Credit cards are widely used in today’s world. In fact, in the U.S. alone, almost 78% of the population has a credit card. While some people don’t carry a balance on their card, others do. If you’re one of the people who carry a balance, you’ve likely seen the interest charges on your monthly statement. But how much do you know about credit card interest?
There are some details you’ll want to know about interest rates, to include how they’re calculated along with the importance of knowing how to compare the APR of credit cards.
What is Interest Rate?
No matter if it’s a credit card, a car loan, or a mortgage when you borrow money from a lender, they charge what’s known as interest. Interest is what puts money back into a lender’s pocket.
Whenever you make a purchase on your credit card, you’re subject to a standard interest rate, which is known as the APR. APR, also known as the annual percentage rate, varies between cards and people. There are many factors that impact your interest rate including:
- Credit score
- Credit history
- Type of credit card
- Market rates
When looking at the terms and conditions of a credit card and its associated APR, you’ll likely see the figure expressed in terms of a year. Credit card companies use this number to calculate interest charges on a monthly period.
How Interest Rate is Calculated
Want to find out just how much interest you’re paying on your balance each day? Using a little math you can convert your APR to a daily percentage rate that gives you a clearer understanding of how much of your money is going towards interest.
To determine your daily percentage rate, divide your APR by 365, which is the number of days in a year. This is the number that the card issuer users. Daily interest is determined by multiplying your daily percentage rate with the total balance on the card.
Let’s say you have an APR of 13%. This means that your daily rate would be 0.03561%. If you have a balance of $2,000, you can expect an interest change of $0.35 each day. This daily charge occurs until the end of the monthly statement cycle. At the end of the month, your new balance would be $2,010.5.
To get the best bang for your buck, you obviously want to pay off your balance each month. But if you carry a monthly balance, you want to compare credit cards by finding the lowest interest rate. This way less money will go towards interest each month.

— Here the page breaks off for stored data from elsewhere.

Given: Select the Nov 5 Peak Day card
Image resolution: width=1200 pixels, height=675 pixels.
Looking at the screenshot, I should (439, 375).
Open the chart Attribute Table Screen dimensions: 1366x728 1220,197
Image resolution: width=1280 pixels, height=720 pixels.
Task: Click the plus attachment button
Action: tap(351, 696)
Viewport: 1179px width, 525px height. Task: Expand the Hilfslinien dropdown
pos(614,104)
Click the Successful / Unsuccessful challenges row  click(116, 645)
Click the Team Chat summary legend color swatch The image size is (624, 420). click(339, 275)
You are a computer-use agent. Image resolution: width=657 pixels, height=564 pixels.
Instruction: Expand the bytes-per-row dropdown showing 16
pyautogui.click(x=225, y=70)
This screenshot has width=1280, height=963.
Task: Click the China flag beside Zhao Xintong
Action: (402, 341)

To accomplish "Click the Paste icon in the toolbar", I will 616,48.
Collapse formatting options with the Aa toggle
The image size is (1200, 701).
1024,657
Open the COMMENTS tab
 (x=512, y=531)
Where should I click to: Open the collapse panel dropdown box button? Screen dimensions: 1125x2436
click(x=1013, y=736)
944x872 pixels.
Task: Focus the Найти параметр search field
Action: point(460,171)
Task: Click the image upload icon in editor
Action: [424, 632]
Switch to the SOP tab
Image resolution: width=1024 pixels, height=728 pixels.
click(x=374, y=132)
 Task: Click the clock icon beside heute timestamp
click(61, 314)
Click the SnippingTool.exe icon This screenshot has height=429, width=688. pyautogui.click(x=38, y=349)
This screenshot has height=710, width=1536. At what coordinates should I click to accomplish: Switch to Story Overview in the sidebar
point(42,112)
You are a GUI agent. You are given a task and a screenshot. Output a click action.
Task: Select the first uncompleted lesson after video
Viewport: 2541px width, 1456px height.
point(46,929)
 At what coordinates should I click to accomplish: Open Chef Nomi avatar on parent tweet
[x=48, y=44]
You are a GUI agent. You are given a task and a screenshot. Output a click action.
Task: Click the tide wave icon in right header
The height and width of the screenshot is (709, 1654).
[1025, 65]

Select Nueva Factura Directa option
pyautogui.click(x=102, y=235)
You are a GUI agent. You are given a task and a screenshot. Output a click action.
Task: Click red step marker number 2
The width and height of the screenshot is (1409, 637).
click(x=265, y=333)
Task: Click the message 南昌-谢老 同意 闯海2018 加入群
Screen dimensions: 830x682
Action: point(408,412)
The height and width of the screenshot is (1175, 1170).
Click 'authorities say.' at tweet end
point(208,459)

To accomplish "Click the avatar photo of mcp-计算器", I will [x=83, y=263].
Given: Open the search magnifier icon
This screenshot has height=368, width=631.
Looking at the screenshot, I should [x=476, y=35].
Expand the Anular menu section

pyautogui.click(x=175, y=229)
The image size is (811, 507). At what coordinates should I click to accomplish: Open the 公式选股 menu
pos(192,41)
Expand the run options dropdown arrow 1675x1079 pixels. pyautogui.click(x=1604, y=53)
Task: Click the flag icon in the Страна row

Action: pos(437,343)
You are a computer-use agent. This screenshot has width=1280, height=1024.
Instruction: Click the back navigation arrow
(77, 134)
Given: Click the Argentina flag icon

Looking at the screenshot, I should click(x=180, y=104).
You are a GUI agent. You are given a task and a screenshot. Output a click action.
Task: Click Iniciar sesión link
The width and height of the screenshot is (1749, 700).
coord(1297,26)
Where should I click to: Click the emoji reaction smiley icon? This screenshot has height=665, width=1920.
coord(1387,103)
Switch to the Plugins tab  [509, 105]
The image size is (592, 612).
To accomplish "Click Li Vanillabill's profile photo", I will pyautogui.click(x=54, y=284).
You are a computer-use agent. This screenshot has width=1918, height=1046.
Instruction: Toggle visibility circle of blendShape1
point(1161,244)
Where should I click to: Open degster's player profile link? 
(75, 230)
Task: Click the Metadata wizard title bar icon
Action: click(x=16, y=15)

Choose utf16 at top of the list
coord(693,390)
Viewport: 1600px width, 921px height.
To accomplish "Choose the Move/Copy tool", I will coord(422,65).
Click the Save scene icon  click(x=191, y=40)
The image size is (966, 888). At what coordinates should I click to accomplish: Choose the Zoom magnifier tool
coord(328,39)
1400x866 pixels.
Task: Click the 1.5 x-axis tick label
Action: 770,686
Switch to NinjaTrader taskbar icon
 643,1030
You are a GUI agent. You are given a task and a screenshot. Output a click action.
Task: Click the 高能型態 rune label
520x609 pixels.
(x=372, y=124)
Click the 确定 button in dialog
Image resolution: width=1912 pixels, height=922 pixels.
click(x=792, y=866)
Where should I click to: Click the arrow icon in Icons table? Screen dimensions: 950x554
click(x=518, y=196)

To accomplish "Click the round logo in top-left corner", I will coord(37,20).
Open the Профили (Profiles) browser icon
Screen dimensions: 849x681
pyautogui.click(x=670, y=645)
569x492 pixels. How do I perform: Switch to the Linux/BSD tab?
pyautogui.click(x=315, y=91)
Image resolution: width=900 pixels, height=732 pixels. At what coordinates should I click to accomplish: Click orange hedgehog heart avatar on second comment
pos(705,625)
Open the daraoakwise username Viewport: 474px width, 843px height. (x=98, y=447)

When is the Best Time to Pay Your Credit Card
All credit cards have payment due dates, but one of the greatest things about having a credit card is that credit cards often have a grace period. If you have a grace period, the credit card issuer doesn’t charge you interest on any purchases if your entire balance is paid by the payment due date. By paying off your entire balance each month by the payment due date, you won’t have to worry about interest fees. This can save you hundreds of dollars each year!
However, if you don’t pay off the entire balance or if you make a late payment, you forfeit the grace period and you are charged interest. These interest fees typically appear on the next statement.
Be sure to carefully read the terms and conditions associated with your credit card so that you understand how long your grace period is. It’s also important to know your payment due date and to have a detailed understanding of what may violate the terms and conditions.
Other Credit Interest Facts
As with anything that deals with finances, there are some other credit card interest details that you’ll want to know about. First, know that all credit cards have not only a purchase APR but other types of APR as well. One of the most common APR aside from purchase APR is promotional APR. This is an APR that’s available for a limited time. Promotional APRs are typically associated with 0% interest credit cards.
Another APR you want to know about cash advance APR. Similarly to a debit card, you can take out a cash advance on your credit card. Just be aware that most lenders charge a much higher APR and there’s often no grace period.
Last, know that some credit cards have variable APRs. This means that your APR is likely to change over time, especially as the Prime Rate changes. Make sure you know the kind of APR that’s associated with a credit card before applying.
If you have a credit card, or if you borrow money from a lender in some other way, it’s important to understand how credit card interest works. By knowing how and when you’ll be charged interest on your purchases, you can take the necessary actions to avoid paying interest at all!